> **Required action**: Could you return every record below without changing a word?

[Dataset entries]
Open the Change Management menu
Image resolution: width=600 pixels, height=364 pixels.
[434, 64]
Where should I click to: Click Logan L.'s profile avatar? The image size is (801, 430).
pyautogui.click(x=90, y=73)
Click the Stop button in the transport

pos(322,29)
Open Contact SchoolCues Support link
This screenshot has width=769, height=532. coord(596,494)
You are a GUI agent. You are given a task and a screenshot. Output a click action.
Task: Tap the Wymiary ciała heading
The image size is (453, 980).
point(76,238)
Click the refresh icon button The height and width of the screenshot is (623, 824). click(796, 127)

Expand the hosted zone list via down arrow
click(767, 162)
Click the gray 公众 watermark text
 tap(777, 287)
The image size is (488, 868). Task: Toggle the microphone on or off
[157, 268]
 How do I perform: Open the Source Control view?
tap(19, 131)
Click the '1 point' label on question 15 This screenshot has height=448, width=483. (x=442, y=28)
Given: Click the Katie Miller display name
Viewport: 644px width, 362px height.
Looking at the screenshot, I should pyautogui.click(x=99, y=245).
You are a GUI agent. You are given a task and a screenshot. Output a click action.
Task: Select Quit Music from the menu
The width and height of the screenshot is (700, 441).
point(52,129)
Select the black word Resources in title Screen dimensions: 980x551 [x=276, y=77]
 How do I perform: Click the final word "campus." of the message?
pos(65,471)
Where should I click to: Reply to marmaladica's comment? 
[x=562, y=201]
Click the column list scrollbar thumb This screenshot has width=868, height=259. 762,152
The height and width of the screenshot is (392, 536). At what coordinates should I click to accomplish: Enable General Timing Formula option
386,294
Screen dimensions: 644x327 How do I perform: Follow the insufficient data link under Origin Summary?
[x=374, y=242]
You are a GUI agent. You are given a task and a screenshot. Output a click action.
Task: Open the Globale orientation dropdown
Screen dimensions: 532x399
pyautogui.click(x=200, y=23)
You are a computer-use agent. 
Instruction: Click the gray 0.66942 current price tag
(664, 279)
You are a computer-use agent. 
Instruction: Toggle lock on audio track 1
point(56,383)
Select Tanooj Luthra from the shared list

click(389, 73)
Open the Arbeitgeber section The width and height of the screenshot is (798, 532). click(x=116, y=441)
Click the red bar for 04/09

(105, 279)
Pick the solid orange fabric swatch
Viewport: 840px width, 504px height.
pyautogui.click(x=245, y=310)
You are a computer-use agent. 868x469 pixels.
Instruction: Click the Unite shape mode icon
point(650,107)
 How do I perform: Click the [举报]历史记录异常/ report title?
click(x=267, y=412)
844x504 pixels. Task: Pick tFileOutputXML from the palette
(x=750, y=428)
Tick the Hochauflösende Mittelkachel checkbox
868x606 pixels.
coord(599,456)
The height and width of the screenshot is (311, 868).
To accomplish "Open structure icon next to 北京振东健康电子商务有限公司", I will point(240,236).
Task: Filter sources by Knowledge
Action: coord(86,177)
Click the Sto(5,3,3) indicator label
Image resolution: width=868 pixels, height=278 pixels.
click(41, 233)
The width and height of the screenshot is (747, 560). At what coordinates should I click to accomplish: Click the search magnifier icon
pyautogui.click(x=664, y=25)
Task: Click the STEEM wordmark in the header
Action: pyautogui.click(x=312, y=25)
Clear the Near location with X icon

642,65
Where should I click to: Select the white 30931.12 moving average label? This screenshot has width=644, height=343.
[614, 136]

> **Task solution**:
Open the Change Management menu
Image resolution: width=600 pixels, height=364 pixels.
[434, 64]
Where should I click to: Click Logan L.'s profile avatar? The image size is (801, 430).
pyautogui.click(x=90, y=73)
Click the Stop button in the transport

pos(322,29)
Open Contact SchoolCues Support link
This screenshot has width=769, height=532. coord(596,494)
You are a GUI agent. You are given a task and a screenshot. Output a click action.
Task: Tap the Wymiary ciała heading
The image size is (453, 980).
point(76,238)
Click the refresh icon button The height and width of the screenshot is (623, 824). click(796, 127)

Expand the hosted zone list via down arrow
click(767, 162)
Click the gray 公众 watermark text
 tap(777, 287)
The image size is (488, 868). Task: Toggle the microphone on or off
[157, 268]
 How do I perform: Open the Source Control view?
tap(19, 131)
Click the '1 point' label on question 15 This screenshot has height=448, width=483. (x=442, y=28)
Given: Click the Katie Miller display name
Viewport: 644px width, 362px height.
Looking at the screenshot, I should pyautogui.click(x=99, y=245).
You are a GUI agent. You are given a task and a screenshot. Output a click action.
Task: Select Quit Music from the menu
The width and height of the screenshot is (700, 441).
point(52,129)
Select the black word Resources in title Screen dimensions: 980x551 [x=276, y=77]
 How do I perform: Click the final word "campus." of the message?
pos(65,471)
Where should I click to: Reply to marmaladica's comment? 
[x=562, y=201]
Click the column list scrollbar thumb This screenshot has width=868, height=259. 762,152
The height and width of the screenshot is (392, 536). At what coordinates should I click to accomplish: Enable General Timing Formula option
386,294
Screen dimensions: 644x327 How do I perform: Follow the insufficient data link under Origin Summary?
[x=374, y=242]
You are a GUI agent. You are given a task and a screenshot. Output a click action.
Task: Open the Globale orientation dropdown
Screen dimensions: 532x399
pyautogui.click(x=200, y=23)
You are a computer-use agent. 
Instruction: Click the gray 0.66942 current price tag
(664, 279)
You are a computer-use agent. 
Instruction: Toggle lock on audio track 1
point(56,383)
Select Tanooj Luthra from the shared list

click(389, 73)
Open the Arbeitgeber section The width and height of the screenshot is (798, 532). click(x=116, y=441)
Click the red bar for 04/09

(105, 279)
Pick the solid orange fabric swatch
Viewport: 840px width, 504px height.
pyautogui.click(x=245, y=310)
You are a computer-use agent. 868x469 pixels.
Instruction: Click the Unite shape mode icon
point(650,107)
 How do I perform: Click the [举报]历史记录异常/ report title?
click(x=267, y=412)
844x504 pixels. Task: Pick tFileOutputXML from the palette
(x=750, y=428)
Tick the Hochauflösende Mittelkachel checkbox
868x606 pixels.
coord(599,456)
The height and width of the screenshot is (311, 868).
To accomplish "Open structure icon next to 北京振东健康电子商务有限公司", I will point(240,236).
Task: Filter sources by Knowledge
Action: coord(86,177)
Click the Sto(5,3,3) indicator label
Image resolution: width=868 pixels, height=278 pixels.
click(41, 233)
The width and height of the screenshot is (747, 560). At what coordinates should I click to accomplish: Click the search magnifier icon
pyautogui.click(x=664, y=25)
Task: Click the STEEM wordmark in the header
Action: pyautogui.click(x=312, y=25)
Clear the Near location with X icon

642,65
Where should I click to: Select the white 30931.12 moving average label? This screenshot has width=644, height=343.
[614, 136]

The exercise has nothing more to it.